You are viewing a plain text version of this content. The canonical link for it is here.
Posted to user@ignite.apache.org by 38797715 <38...@qq.com> on 2022/10/12 13:49:10 UTC
Re: partitionLossPolicy confused

https://issues.apache.org/jira/browse/IGNITE-17835

在 2022/9/30 18:14, Вячеслав Коптилин 写道:
> Hello,
>
> In general there are two possible ways to handle lost partitions for a 
> cluster that uses Ignite Native Persistence:
> 1.
>    - Return all failed nodes to baseline topology.
>    - Call resetLostPartitions
>
> 2.
>    - Stop all remaining nodes in the cluster.
>    - Start all nodes in the cluster (including previously failed 
> nodes) and activate a cluster.
>
> it’s important to return all failed nodes to the topology before 
> calling resetLostPartitions, otherwise a cluster could end up having 
> stale data.
>
> If some owners cannot be returned to the topology for a some reason, 
> they should be excluded from baseline before attempting resetting lost 
> partition state or an ClusterTopologyCheckedException will be thrown
> with a message "Cannot reset lost partitions because no baseline nodes 
> are online [cache=someCahe, partition=someLostPart]” indicating safe 
> recovery is not possible.
>
> In your particular case, the cache does not have backups and returning 
> a node that holds a lost partition should not lead to data 
> inconsistencies.
> This particular case can be detected and automatically "resolved". I 
> will file a jira ticket in order to address this improvement.
>
> Thanks,
> Slava.
>
> пн, 26 сент. 2022 г. в 16:51, 38797715 <38...@qq.com>:
>
>     hello,
>
>     Start two nodes with native persistent enabled, and then activate it.
>
>     create a table with no backups, sql like follows:
>
>     CREATE TABLE City (
>       ID INT,
>       Name VARCHAR,
>       CountryCode CHAR(3),
>       District VARCHAR,
>       Population INT,
>       PRIMARY KEY (ID, CountryCode)
>     ) WITH "template=partitioned, affinityKey=CountryCode,
>     CACHE_NAME=City, KEY_TYPE=demo.model.CityKey,
>     VALUE_TYPE=demo.model.City";
>
>     INSERT INTO City(ID, Name, CountryCode, District, Population)
>     VALUES (1,'Kabul','AFG','Kabol',1780000);
>     INSERT INTO City(ID, Name, CountryCode, District, Population)
>     VALUES (2,'Qandahar','AFG','Qandahar',237500);
>
>     then execute SELECT COUNT(*) FROM city;
>
>     normal.
>
>     then kill one node.
>
>     then execute SELECT COUNT(*) FROM city;
>
>     Failed to execute query because cache partition has been lostPart
>     [cacheName=City, part=0]
>
>     this alse normal.
>
>     Next, start the node that was shut down before.
>
>     then execute SELECT COUNT(*) FROM city;
>
>     Failed to execute query because cache partition has been lostPart
>     [cacheName=City, part=0]
>
>     At this time, all partitions have been recovered, and all baseline
>     nodes are ONLINE. Why still report this error?

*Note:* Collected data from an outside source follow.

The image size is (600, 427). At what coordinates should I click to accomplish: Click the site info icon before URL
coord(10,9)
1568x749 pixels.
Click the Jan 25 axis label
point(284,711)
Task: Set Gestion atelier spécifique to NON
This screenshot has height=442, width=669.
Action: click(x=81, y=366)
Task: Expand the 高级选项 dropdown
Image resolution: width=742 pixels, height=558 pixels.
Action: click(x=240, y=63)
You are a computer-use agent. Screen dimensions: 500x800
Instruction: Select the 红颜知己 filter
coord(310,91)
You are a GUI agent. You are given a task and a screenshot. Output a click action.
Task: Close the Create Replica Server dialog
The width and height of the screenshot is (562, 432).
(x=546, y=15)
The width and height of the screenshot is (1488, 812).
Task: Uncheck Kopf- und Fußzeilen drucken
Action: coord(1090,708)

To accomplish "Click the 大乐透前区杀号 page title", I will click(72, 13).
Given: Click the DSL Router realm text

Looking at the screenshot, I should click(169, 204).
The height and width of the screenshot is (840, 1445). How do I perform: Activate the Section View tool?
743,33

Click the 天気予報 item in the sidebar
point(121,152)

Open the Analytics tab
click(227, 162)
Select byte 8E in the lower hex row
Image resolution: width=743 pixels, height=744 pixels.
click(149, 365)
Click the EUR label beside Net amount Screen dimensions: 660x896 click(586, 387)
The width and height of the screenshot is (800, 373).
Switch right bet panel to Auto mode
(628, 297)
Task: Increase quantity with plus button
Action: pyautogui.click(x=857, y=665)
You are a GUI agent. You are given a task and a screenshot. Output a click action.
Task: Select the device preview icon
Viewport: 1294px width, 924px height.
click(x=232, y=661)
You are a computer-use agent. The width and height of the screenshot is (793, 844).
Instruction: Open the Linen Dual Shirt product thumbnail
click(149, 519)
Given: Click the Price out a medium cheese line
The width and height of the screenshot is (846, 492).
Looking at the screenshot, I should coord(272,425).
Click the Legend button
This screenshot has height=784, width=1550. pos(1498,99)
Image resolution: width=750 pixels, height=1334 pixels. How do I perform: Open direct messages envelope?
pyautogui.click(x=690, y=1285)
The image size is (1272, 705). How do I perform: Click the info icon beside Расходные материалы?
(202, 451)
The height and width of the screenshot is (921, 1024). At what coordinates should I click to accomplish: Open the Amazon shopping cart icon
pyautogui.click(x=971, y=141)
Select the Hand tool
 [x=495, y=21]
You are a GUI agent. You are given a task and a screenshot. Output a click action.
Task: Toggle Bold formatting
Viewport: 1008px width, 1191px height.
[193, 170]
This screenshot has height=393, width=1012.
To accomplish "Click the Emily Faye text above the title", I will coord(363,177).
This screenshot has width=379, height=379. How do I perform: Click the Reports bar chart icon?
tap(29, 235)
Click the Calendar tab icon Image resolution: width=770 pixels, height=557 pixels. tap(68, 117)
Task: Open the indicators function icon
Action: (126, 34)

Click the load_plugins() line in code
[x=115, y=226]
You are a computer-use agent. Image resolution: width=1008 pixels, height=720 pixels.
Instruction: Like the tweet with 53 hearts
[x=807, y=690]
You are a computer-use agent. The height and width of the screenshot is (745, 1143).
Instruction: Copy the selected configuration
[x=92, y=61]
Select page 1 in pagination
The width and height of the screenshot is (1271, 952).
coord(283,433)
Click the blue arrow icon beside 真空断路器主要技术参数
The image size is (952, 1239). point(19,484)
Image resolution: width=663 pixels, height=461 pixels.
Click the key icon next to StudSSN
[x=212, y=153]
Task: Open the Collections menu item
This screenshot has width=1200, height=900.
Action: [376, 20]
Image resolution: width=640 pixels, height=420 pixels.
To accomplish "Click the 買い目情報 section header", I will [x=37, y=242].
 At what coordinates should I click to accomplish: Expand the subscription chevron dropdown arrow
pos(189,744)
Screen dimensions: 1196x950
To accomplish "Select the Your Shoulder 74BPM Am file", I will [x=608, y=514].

It is very
>     confusing. Execute reset_lost_partitions operation at this time
>     seems redundant. Do have any special considerations here?
>
>     if this time restart the whole cluster,  thenexecute SELECT
>     COUNT(*) FROM city; normal, this state is the same as the previous
>     state, but the behavior is different.
>
>
>
>
>